Cremation can be performed at a cemetery, a funeral home offering cremation services, or a stand-alone crematorium to prepare the body for final disposition.
In this process, the dead body is placed in a cremation chamber and subjected to extreme heat and direct flame so as to convert it into cremains.
It usually takes about two to three hours, depending on factors like weight of the body, the type of casket or container in which the body is placed, temperature in the retort, etc. While cremating, though, the body is reduced to skeletal remains and bone pieces right after incineration.
Thus, these remains are left for cooling for some time before further processing can take place. The non-consumed metal items such as joint implants, bridgework, casket hardware, and so on are separated from the mixture, manually as well as with the help of a strong magnet.
Finally, these cremated remains are further pulverized into a fine powder of uniform, unidentifiable consistency. The cremains are then, placed in a temporary container or a cremation urn and handed over to the family for final disposal.
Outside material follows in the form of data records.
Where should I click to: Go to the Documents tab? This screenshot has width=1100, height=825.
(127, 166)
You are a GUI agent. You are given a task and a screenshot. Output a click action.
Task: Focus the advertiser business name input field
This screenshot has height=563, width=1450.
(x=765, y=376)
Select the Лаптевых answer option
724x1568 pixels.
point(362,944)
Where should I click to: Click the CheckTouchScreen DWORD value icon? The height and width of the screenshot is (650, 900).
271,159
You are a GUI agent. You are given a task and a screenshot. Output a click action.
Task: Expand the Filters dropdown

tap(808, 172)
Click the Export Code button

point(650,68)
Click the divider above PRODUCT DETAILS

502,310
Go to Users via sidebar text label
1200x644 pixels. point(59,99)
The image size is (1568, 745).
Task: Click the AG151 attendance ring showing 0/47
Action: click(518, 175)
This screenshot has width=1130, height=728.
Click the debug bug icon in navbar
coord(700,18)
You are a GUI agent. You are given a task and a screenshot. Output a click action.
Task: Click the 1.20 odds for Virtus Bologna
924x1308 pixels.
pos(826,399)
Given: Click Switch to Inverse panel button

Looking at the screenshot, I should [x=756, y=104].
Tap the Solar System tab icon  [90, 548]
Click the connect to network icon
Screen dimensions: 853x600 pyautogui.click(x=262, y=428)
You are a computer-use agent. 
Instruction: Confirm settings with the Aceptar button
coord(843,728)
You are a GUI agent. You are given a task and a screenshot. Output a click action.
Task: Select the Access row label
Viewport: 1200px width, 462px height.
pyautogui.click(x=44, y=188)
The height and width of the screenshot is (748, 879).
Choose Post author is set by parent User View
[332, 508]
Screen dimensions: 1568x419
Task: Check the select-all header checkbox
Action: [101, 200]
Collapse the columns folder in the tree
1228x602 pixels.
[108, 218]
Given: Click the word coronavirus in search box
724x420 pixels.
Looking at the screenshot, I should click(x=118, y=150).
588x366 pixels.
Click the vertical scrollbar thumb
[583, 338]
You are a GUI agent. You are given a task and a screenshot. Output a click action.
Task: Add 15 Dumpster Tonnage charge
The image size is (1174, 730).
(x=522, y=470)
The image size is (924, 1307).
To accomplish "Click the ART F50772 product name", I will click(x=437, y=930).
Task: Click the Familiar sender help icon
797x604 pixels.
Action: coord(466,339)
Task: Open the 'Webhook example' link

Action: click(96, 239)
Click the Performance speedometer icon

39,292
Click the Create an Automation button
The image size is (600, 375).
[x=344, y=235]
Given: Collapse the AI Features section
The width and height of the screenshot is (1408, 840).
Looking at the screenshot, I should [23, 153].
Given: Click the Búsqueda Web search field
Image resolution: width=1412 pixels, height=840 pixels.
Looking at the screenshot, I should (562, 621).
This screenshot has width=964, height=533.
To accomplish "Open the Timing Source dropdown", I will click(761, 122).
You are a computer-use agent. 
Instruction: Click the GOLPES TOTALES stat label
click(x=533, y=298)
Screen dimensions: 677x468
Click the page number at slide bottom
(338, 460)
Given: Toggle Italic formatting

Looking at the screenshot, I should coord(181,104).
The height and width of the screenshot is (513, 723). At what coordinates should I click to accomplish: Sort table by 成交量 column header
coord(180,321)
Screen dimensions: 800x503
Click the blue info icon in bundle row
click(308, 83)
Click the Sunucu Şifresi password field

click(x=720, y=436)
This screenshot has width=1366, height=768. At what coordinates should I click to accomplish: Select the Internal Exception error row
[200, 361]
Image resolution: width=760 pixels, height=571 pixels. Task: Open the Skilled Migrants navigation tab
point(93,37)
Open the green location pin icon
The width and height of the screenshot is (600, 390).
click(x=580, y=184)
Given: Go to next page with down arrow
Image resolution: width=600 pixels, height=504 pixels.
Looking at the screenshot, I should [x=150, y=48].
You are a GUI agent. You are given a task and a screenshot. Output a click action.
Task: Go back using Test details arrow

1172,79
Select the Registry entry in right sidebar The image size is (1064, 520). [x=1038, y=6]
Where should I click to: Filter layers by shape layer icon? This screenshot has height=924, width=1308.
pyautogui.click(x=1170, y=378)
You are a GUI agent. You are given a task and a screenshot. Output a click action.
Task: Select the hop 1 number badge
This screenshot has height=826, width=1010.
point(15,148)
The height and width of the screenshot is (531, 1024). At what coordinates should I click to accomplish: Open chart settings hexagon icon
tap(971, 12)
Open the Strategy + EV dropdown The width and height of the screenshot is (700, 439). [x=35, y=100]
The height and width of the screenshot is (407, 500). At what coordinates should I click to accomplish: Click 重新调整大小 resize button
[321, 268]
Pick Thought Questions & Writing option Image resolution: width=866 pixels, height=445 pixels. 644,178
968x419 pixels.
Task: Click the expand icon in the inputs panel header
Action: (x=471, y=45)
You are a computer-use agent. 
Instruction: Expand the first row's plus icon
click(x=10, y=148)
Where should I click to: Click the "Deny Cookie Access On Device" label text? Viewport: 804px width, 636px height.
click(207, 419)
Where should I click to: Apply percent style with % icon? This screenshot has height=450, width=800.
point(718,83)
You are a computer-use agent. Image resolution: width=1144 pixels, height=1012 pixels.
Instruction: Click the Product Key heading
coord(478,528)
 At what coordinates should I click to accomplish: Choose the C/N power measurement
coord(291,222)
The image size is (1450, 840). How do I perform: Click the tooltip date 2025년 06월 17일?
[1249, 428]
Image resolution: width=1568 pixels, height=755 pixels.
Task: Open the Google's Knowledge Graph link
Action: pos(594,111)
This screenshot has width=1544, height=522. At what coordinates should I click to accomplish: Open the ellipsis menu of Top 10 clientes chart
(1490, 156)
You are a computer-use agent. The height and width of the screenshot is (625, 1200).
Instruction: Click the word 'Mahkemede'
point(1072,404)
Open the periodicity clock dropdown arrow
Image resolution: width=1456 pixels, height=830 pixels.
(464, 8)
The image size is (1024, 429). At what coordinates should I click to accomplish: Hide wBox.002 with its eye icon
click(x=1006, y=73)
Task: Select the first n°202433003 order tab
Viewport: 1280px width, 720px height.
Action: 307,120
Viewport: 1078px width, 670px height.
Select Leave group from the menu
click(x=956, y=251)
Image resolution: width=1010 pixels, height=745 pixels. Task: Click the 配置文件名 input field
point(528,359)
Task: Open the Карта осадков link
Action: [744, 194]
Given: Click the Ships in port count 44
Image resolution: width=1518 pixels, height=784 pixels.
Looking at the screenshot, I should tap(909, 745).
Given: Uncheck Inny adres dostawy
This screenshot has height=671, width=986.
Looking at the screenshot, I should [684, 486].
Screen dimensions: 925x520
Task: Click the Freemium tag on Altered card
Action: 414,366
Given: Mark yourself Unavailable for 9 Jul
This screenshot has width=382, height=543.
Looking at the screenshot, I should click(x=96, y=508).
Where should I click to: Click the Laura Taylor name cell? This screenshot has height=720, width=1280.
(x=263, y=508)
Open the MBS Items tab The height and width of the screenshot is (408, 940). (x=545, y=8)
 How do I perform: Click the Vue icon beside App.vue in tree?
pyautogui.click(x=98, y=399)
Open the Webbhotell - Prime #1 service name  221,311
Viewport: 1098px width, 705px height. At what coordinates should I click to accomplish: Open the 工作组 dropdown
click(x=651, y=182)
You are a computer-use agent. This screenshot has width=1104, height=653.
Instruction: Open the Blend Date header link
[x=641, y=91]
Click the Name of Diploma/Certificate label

The cremation ashes can be scattered, buried in the ground, or floated in water. In case the cremated body is to be buried in a columbarium, mausoleum, etc. then you may consider avoiding the process of pulverizing the bone fragments.
Preparations for a Cremation
There are certain prerequisites associated with cremation because it is an irreversible process. For instance, you are required to have a death certificate of the deceased and obtain the permission of the coroner.
Plus, it is essential to get a cremation authorization form completed and signed by the next of kin. As it is impossible to determine the cause of death after cremation, certain states also have a waiting period of up to 24 or 48 hours from death.
In some states there are specific requirements concerning the casket or container being used for cremation. Generally, it is suggested to opt for the ones that are prepared from combustible materials and resistant to leakage of body fluids.
In addition, the cremation containers should be sturdy enough to provide protection for the crematory operators engaged in handling these boxes.
Besides, if the deceased had a cardiac pacemaker, it is recommended to get the device removed prior to the cremation because it may explode and cause damage to the incinerator and injure the operating staff.
Moreover, pacemakers contain mercury which, can prove to be harmful when released in the atmosphere. Radioactive therapeutic implants, too, should be removed.
Plus, as metal objects are damaged and broken during the cremation process, it is better to remove precious jewelry items beforehand.
Due to practical, religious, or spiritual reasons, the relatives and representatives of the deceased may ask about witnessing the cremation. Thus, most cremation service providers make arrangements for this service when requested.